A relationship that didn't feel that way -------

One who says "what cha want to eat?" and then refuses to let me get by with "it don't matter". One who says "I picked yesterday" - One who laughs because the first one I list is where we eat, because it was first on the list and I was just going logistically down the street. So I no longer do it that way. I literally pick what I want. Then sometimes I get to try something new and different because they pick too. 

Me - what do you think about this? "I think it is your decision" - then nothing else no I think, I would, you should. 

Me - been years since I had a long gun in my hands. "it doesn't matter if you hunt or not, you pick. sit by the fire, nap, whatever - its about relaxing and enjoying yourself" 

Then there is the conflict resolution part. that is a totally separate post material.

This all is SO very uncomfortable for that "pleaser" part of me. But then, the parts of me that know the manipulation is a problem, I start to understand what healthy feels like. What forward progress looks like. What FINALLY paying off that loan I have had for so long feels like. What working alongside feels like. What standing beside someone during loss feels like. What making sure we are "on-time" for family viewing is about. What breaking into a house and moving the furniture feels like. (not theft - Melissa needed it done). 
What visiting an old friend in the nursing home before it gets too late feels like. What jumping up, throwing on shoes with my pajamas and chasing a sunrise feels like. What moving feels like. 

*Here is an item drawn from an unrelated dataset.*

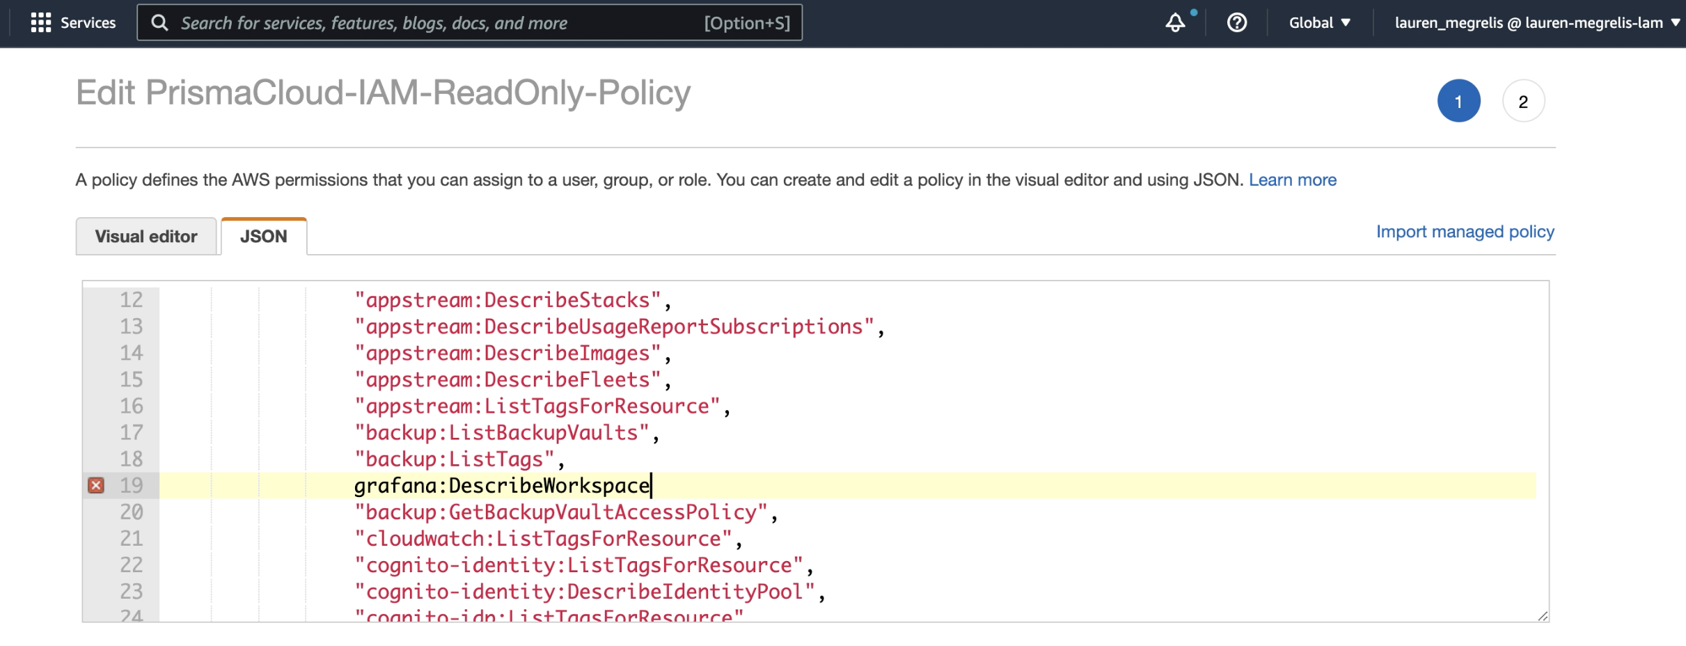The height and width of the screenshot is (646, 1686).
Task: Click Import managed policy link
Action: 1465,232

Yes - I know - some of my decisions have been wrong. Some of them that have been so right for me are hurtful to others. Some of them cause people to shake their heads in disgust and or awe. But the thing is, they are my decisions (mistakes too) and I am not sorry for making most of them. 

and if you do not understand me then here is my explanation for that. 




However, I am obligated to take care of myself. 

And that includes ignoring the advice to "do everything you can to save this." Because dammit - it wasn't all my fault - I just wanted everyone to be pleased and I'm sorry I couldn't make that happen. 

As for that whole sending invitations to my midlife crisis - I'm getting those ready to mail.






















Monday, June 2, 2014

Rest in Peace


I was blessed to know him. 

I was blessed to help care for him. 

I was blessed to love him. 

and 

I am not the only person who was touched by him.

So many people stopped to pay their respects. 

To offer encouragement and condolences for the loved ones left behind. 

Rest In Peace
Dorsey T Rich

Go rest high on that mountain.

********************************************

Now a word of advice. 

DO NOT PUT IT ASIDE.

I heard so many times yesterday

He cut my hair when I was little.
I remember him cutting my Dads hair.
When my Dad was sick, he came to the house to cut his hair.
I used to drop by the Barber shop just to visit, if he was alone, I often found him studying his ss lesson.
I came through Royston the other day and thought, "I should stop and see Dorsey"

If someone made a difference in your life (or a loved one's life), by all means take the time to let them know.
Even if you think they won't remember you.
Even if you really did not KNOW them yourself. 

It does not have to be a lengthy visit.
Or a visit at all, even a card will do. 

I had some one tell me about a man once, "he was so good to my Mama"
My response "call him- or drop by and see him - just tell him THANK YOU" 
As of right now, I don't think that has happened. 

Coulda - woulda - shoulda
those words frustrate me. 

Are we really too busy to take a few minutes and make a phone call?
Send a card? 
Drop by? 
Send a flower? 
 OR 
have we simply lost sight of encouraging people by letting them know that it matters

********************************
Helen Duncan - ended a visit with us the other afternoon with a phrase that I may adopt.

Frail - body stooped over - voice barely audible

She spoke softly as she hugged me.

"I appreciate you"

Three words that require no long term visit or commitment, but they convey so much encouragement, so much grace, and kindness. 

Just think about it. 

And do not put off letting someone know that they made a difference.